Decision threshold for binary anomaly classification.

Type:

float

Examples

>>> from endgame.anomaly import IsolationForestDetector
>>> detector = IsolationForestDetector(contamination=0.1)
>>> detector.fit(X_train)
>>> scores = detector.decision_function(X_test)  # Higher = more anomalous
>>> labels = detector.predict(X_test)  # 1 = anomaly, 0 = normal
fit(X, y=None)[source]

Fit the Isolation Forest on training data.

Parameters:
  • X (array-like of shape (n_samples, n_features)) – Training data.
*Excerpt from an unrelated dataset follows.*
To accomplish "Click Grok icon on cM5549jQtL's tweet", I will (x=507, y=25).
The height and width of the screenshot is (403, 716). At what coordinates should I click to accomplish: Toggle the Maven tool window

  • y (ignored) – Not used, present for API consistency.

Return type:

IsolationForestDetector

Returns:

self (IsolationForestDetector) – Fitted detector.

decision_function(X)[source]

Compute anomaly scores for samples.

Higher scores indicate more anomalous samples (opposite of sklearn convention).

Parameters:

X (array-like of shape (n_samples, n_features)) – Samples to score.

Return type:

ndarray

Returns:

scores (ndarray of shape (n_samples,)) – Anomaly scores. Higher = more anomalous.

predict(X)[source]

Predict anomaly labels.

Parameters:

X (array-like of shape (n_samples, n_features)) – Samples to classify.

Return type:

ndarray

Returns:

labels (ndarray of shape (n_samples,)) – 1 for anomalies, 0 for normal samples.
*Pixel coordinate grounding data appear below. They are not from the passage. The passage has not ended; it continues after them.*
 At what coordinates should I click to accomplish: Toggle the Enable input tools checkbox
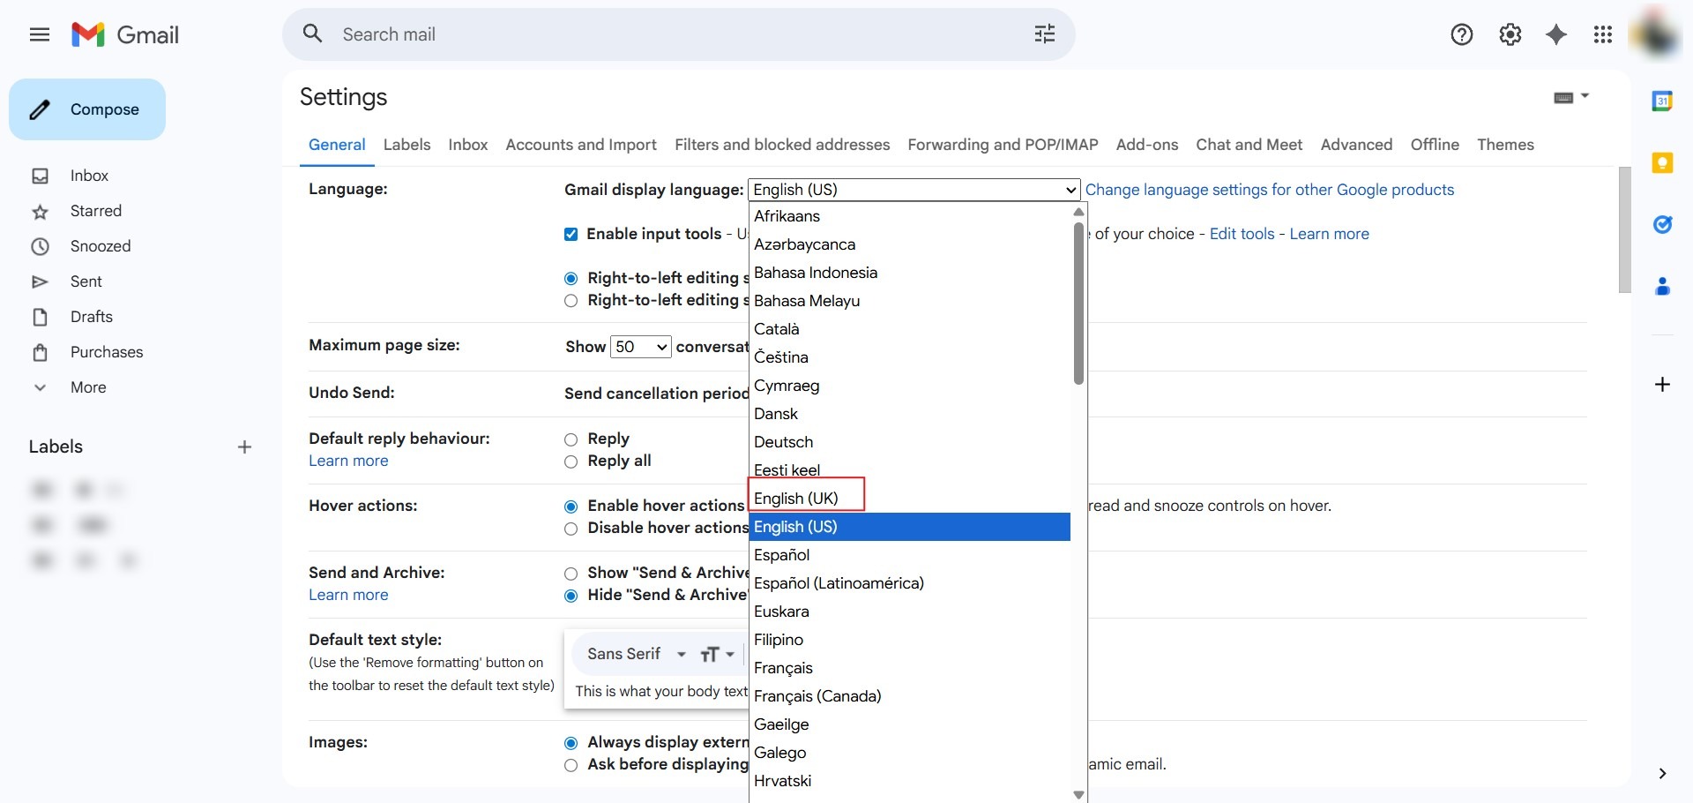[x=571, y=234]
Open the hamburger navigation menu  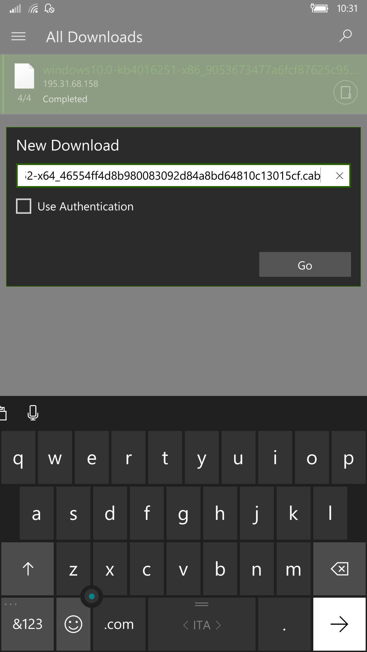tap(18, 36)
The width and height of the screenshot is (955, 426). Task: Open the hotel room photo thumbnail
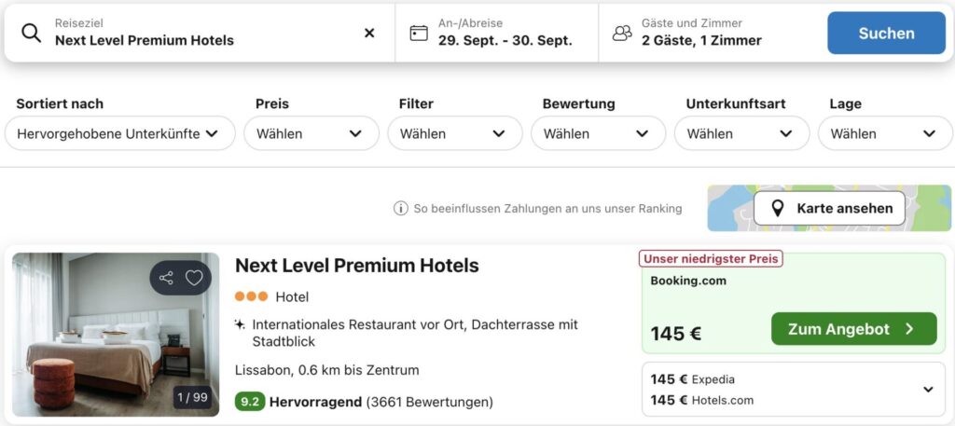coord(116,334)
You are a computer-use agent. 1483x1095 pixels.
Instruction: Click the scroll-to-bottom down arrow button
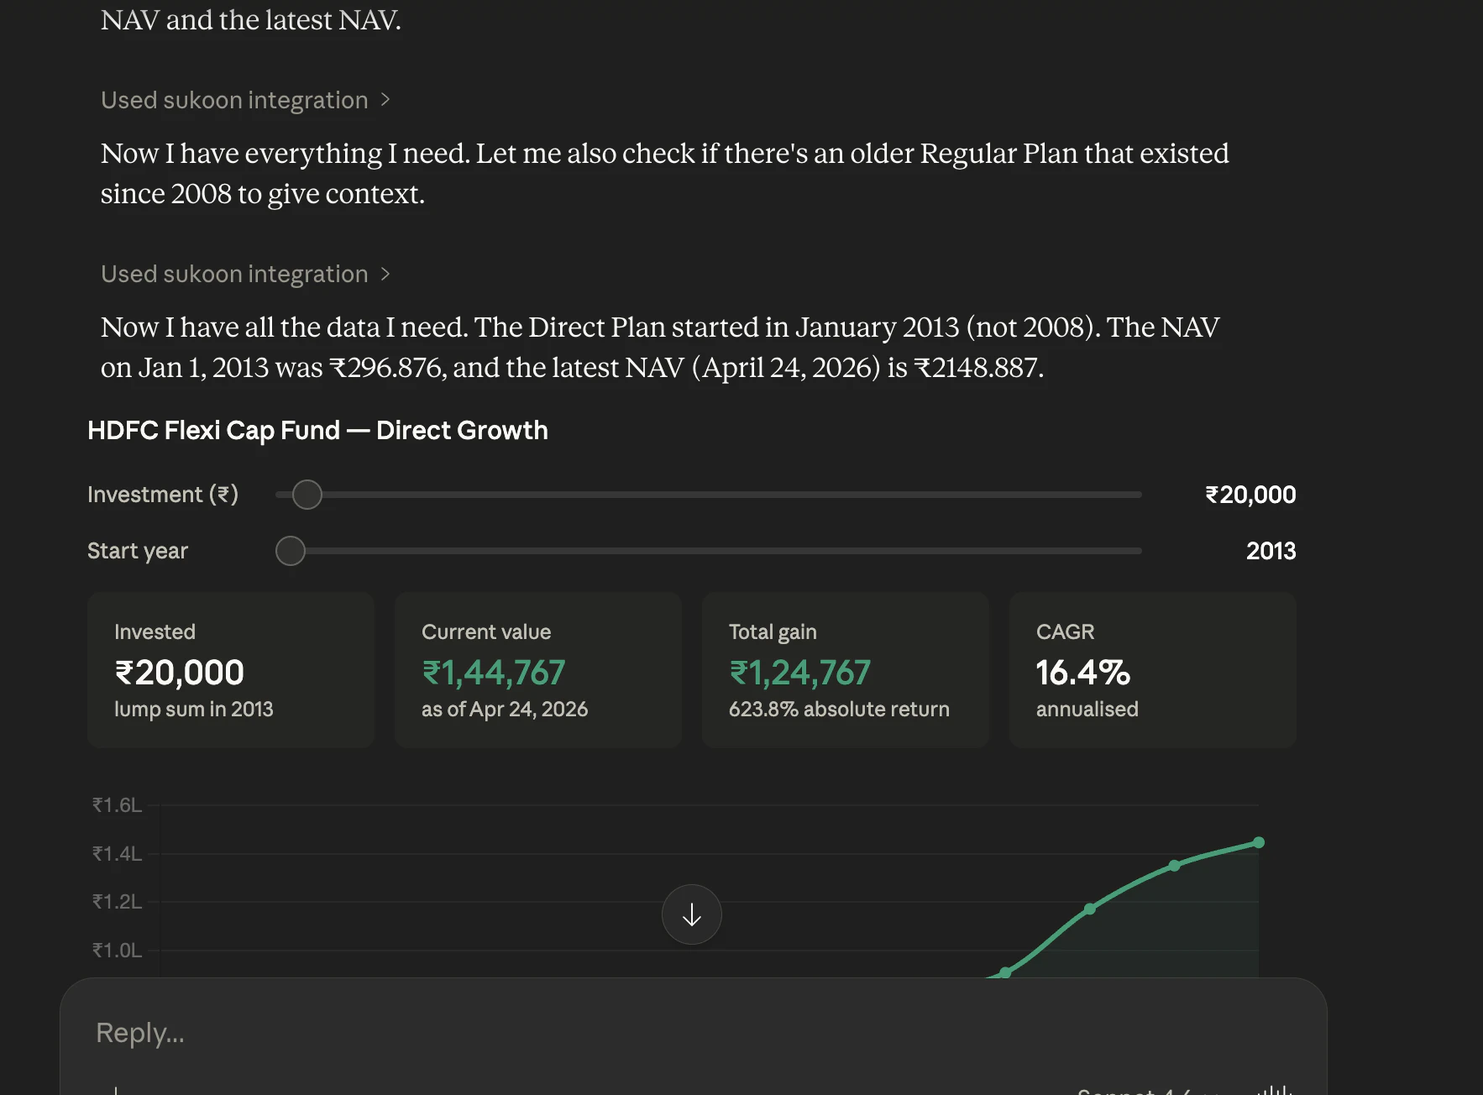tap(691, 914)
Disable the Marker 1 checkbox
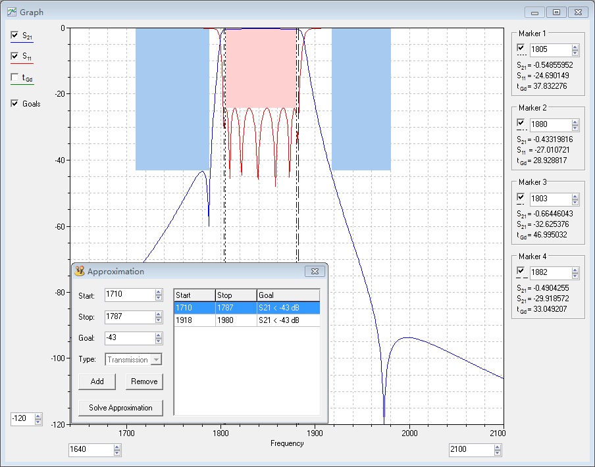This screenshot has height=467, width=595. (x=522, y=49)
fit_predict(X, y=None)[source]

Fit and predict anomaly labels.

Parameters:
  • X (array-like of shape (n_samples, n_features)) – Training samples.

  • y (ignored) – Not used, present for API consistency.

Return type:

ndarray

Returns:

labels (ndarray of shape (n_samples,)) – 1 for anomalies, 0 for normal samples.

score_samples(X)[source]

Return raw anomaly scores (average path length).

Parameters:

X (array-like of shape (n_samples, n_features)) – Samples to score.

Return type:

ndarray

Returns:

scores (ndarray of shape (n_samples,)) – Average path lengths (lower = more anomalous).

class endgame.anomaly.LocalOutlierFactorDetector(n_neighbors=20, contamination='auto', algorithm='auto', leaf_size=30, metric='minkowski', p=2, novelty=True, n_jobs=-1)[source]

Bases: BaseEstimator, OutlierMixin

Local Outlier Factor with competition-tuned defaults.

LOF compares the local density of a point with that of its neighbors. Points with substantially lower density are considered outliers. Effective for detecting local anomalies in non-uniform distributions.

Parameters:
  • n_neighbors (int, default=20) – Number of neighbors for density estimation. Higher values make the detector more robust but may miss small local anomalies.

  • contamination (float or 'auto', default='auto') – Expected proportion of anomalies. Used for threshold setting.

  • algorithm ({'auto', 'ball_tree', 'kd_tree', 'brute'}, default='auto') – Algorithm for nearest neighbor queries.

  • leaf_size (int, default=30) – Leaf size for tree algorithms.

  • metric (str or callable, default='minkowski') – Distance metric for neighbor queries.

  • p (int, default=2) – Power parameter for Minkowski metric (2 = Euclidean).

  • novelty (bool, default=True) – Whether to use LOF for novelty detection (scoring new samples). True enables predict() and decision_function() on unseen data.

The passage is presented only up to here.